Wir entschieden uns also auf einen Donnerstagabend für das "25 Jahre Tresor Festival", das wenige Meter vom Büro im Tresor und Kraftwerk Berlin stattfand. Der nachfolgende Text ist eine Mischung aus unseren Erlebnissen und einem weiteren Gespräch, in dem wir den Abend ein paar Tage später nochmals durchgegangen sind.

Dana, wann warst du das letzte Mal feiern?
Puh, das ist viel zu lange her. Ich glaube, das war so 2007 also, wow, vor 9 Jahren.

Wie oft warst du in Clubs, als du noch nicht in Berlin gelebt hast?
Schon so alle 2 Wochen einmal. Aber natürlich nur am Wochenende.

Wie fandest du es damals, als du in Clubs aus warst?
Das war cool. Da konnte man viele neue Leute kennenlernen. Oftmals habe ich mit Leuten geschrieben, um mich mit ihnen zu verständigen. Manchmal haben sie mich auch so verstanden, aber meistens ware es zu laut.
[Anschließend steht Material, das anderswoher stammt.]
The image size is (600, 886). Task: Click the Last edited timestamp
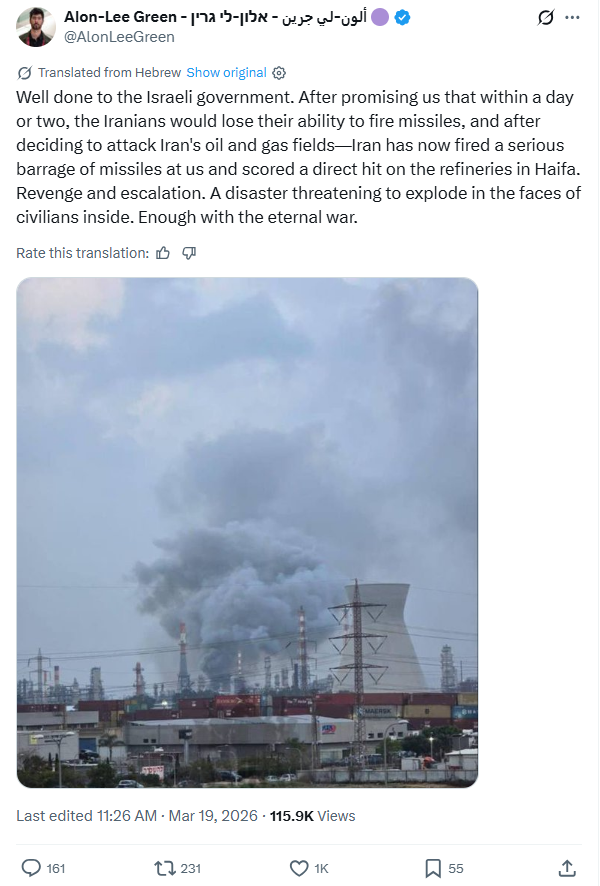(135, 816)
Da war ich auch immer bis morgens feiern, der Alkohol war sehr billig. Damals viel Geld fürs Feiern ausgegeben. Die Zeit war schlimm. Mir ging es sonntags meistens nicht gut. Und montags auf der Arbeit auch nicht. Jetzt kann ich nur sagen: Nie wieder! Heutzutage trinke ich höchstens etwas leichtes, z.B. mal ein Glas Wein oder Aperol Spritz.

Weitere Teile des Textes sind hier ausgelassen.